▸ **THINGS TO DO**:
1) In the spinal subdural empyema case report, what is the gold-standard investigation for a suspected spinal subdural empyema?
2) Carry on writing the spinal subdural empyema case report from the point where it stops.

▸ **EXTRACT**:
++++++

The patient remained in the ICU postoperatively for 15 days, during which the microbiological etiology was identified to be methicillin-sensitive S. aureus, prompting rationalization of the IV antibiotics to IV flucloxacillin. The patient was eventually transferred to the state rehabilitation center, prior to which her neurological examination had improved to 4/5 power throughout the left upper limb, 3/5 in the right upper limb distally, and 2/5 in the right upper limb proximally. She remained paraplegic, with a positive bulbocavernous reflex.
Patient Informed Consent
The necessary patient informed consent was obtained in this study.
Discussion
Spinal subdural empyemas are a rare presentation of rapid neurological decline, with an unknown incidence, as opposed to the more common spinal epidural empyemas.10, 11 Fewer than 80 cases have been reported in the literature, of which the majority occurred in the pediatric population.11 A relative rise in incidence in recent decades could be attributable to the development of and improved access to refined MRI.12 Before the advent of modern radiological techniques, diagnosis required clinical and biochemical suspicion, a positive lumbar puncture, or myelographic block.12 The natural progression from pyrexia, with or without radiculopathy, to mild sensorimotor or sphincter dysfunction and finally to paralysis with complete sensory loss occurs expeditiously.12 Thus, quickly establishing an accurate diagnosis is of paramount importance to ensure better treatment outcomes. The mainstay of treatment for spinal subdural empyemas remains surgical evacuation and targeted antibiotic treatment.12–14
The gold-standard investigation for a suspected spinal subdural empyema is whole-spine MRI with pre- and postgadolinium contrast administration sequences.12, 13 Classically, subdural empyemas are intradural, extramedullary, peripherally enhancing collections that are separated from normal epidural fat by contrast-enhancing dura.11 Often, there is pial enhancement along the medullary boundaries of subdural empyemas.11
Observations
In the abovementioned patient, whole-spine MRI demonstrated multiple loculated collections with extensive arachnoiditis. However, the exact location of the empyemas was difficult to establish on imaging and was thought to predominate in the epidural space. Intraoperatively, a small volume of epidural inflammatory fluid without obvious purulence was encountered. Although the thickened, discolored dura could have indicated subdural involvement, this poses a dilemma. If the subdural space was sterile, an exploratory durotomy could cause intradural dissemination of the infection. Given the pulsatility of the theca upon evacuation of the epidural collection, suggesting elimination of significant compression, a decision was made not to explore the subdural space. In retrospect, the presence of radiological arachnoiditis, dorsal compression, and the minimal extradural purulent material encountered intraoperatively should have prompted subdural exploration despite the absence of meningism.

++++++

▸ **INFORMATION GIVEN**:
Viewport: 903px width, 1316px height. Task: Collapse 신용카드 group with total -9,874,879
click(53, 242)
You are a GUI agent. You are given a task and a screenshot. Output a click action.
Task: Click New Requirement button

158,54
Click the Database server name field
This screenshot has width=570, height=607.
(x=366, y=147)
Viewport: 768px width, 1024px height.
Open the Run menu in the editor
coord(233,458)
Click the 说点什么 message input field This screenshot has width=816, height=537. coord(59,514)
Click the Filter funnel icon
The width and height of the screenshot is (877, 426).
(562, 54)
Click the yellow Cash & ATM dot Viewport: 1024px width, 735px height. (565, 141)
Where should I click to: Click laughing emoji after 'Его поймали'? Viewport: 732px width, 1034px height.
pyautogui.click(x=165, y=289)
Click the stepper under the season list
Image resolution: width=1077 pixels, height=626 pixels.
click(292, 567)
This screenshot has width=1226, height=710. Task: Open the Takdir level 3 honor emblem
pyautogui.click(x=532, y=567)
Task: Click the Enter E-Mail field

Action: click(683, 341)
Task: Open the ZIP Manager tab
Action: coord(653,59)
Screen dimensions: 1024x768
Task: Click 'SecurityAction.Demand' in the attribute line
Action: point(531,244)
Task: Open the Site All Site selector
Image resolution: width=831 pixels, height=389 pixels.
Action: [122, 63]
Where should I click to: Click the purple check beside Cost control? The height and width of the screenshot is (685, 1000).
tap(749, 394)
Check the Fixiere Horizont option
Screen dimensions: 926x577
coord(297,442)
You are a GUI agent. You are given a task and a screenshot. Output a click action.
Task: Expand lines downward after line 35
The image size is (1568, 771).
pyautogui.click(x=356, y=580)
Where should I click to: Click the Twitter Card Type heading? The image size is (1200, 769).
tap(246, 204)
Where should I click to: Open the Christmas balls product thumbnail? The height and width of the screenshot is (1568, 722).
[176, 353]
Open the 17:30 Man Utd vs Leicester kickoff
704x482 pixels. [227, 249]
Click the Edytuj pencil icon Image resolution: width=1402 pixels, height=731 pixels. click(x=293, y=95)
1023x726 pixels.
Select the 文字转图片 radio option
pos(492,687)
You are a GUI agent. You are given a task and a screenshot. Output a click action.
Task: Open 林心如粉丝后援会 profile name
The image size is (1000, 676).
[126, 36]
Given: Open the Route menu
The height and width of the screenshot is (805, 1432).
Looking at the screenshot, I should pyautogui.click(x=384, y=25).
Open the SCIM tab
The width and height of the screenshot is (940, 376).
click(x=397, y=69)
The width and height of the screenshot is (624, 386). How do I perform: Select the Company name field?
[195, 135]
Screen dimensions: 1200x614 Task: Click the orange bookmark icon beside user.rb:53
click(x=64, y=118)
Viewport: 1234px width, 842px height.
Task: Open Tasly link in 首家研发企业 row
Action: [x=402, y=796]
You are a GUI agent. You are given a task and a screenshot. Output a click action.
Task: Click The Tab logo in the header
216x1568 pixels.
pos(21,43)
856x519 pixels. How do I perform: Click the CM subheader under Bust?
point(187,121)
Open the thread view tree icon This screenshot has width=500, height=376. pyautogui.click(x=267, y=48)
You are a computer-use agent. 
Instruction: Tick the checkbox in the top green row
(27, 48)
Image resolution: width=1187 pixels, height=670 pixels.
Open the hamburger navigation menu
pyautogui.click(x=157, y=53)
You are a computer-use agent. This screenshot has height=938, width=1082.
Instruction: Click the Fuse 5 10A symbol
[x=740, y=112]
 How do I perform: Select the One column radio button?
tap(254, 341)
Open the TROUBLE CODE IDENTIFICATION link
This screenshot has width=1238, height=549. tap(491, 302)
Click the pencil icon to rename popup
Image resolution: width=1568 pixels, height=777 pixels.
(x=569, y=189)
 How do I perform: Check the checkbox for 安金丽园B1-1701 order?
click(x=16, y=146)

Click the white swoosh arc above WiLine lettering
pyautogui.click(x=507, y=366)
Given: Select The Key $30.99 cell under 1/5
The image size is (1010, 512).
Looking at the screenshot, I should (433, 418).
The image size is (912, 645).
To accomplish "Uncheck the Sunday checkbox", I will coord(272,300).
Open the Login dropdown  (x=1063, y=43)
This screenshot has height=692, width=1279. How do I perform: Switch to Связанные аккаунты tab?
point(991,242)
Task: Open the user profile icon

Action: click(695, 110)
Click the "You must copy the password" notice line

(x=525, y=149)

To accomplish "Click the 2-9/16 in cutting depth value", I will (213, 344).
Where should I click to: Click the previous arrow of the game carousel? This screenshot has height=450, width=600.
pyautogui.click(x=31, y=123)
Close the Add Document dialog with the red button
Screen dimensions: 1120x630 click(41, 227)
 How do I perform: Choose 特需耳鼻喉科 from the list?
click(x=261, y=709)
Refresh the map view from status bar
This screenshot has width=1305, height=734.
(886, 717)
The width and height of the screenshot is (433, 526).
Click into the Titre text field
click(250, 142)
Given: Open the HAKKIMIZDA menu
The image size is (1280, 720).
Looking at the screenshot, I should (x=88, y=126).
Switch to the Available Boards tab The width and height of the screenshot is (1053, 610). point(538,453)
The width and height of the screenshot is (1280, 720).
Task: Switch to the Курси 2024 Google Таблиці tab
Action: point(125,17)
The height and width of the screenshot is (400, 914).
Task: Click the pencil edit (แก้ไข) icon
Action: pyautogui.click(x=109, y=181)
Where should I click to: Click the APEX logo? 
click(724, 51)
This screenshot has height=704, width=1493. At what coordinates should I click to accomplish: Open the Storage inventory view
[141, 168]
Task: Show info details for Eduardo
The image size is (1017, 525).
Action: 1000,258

++++++

▸ **TASK RESPONSES**:
1) Whole-spine MRI with pre- and postgadolinium contrast administration sequences.

2)
Intraoperative ultrasonography, historically used in intracranial tumor resections, has gained traction in spinal operations in recent decades.15 First utilized by Reid in 193816 to preoperatively evaluate an intradural intramedullary tumor via interlaminar spaces of the neck, modern sonographic equipment allows for intraoperative anatomical mapping of various structures, both normal and pathological, including the spinal cord, central canal, spinal arteries, tumors, and syringes.15 Thus, it has been used widely in spinal tumor resections, cerebrospinal fluid disorders, spinal traumas, spinal neurovascular surgeries, and instrumentation.15 However, its utility in spinal subdural infection has not been previously published.
Lessons
We hypothesize that ultrasonographic features are likely to mirror those seen in intracranial infective pathologies, particularly in the case of infantile cranial subdural empyemas.17 Compared to anechoic cerebrospinal fluid collections (such as hygromas and arachnoid cysts), infected collections are likely to demonstrate increased echogenicity, with hyperechoic fibrinous strands, thickened inner membranes, and the pia-arachnoid interface.17 In this case, intraoperative sonography would have been invaluable when considering the risks of durotomy and subdural exploration. Evidence of subdural loculations and the aforementioned ultrasonographic features would have likely warranted subdural evacuation in the first operation itself.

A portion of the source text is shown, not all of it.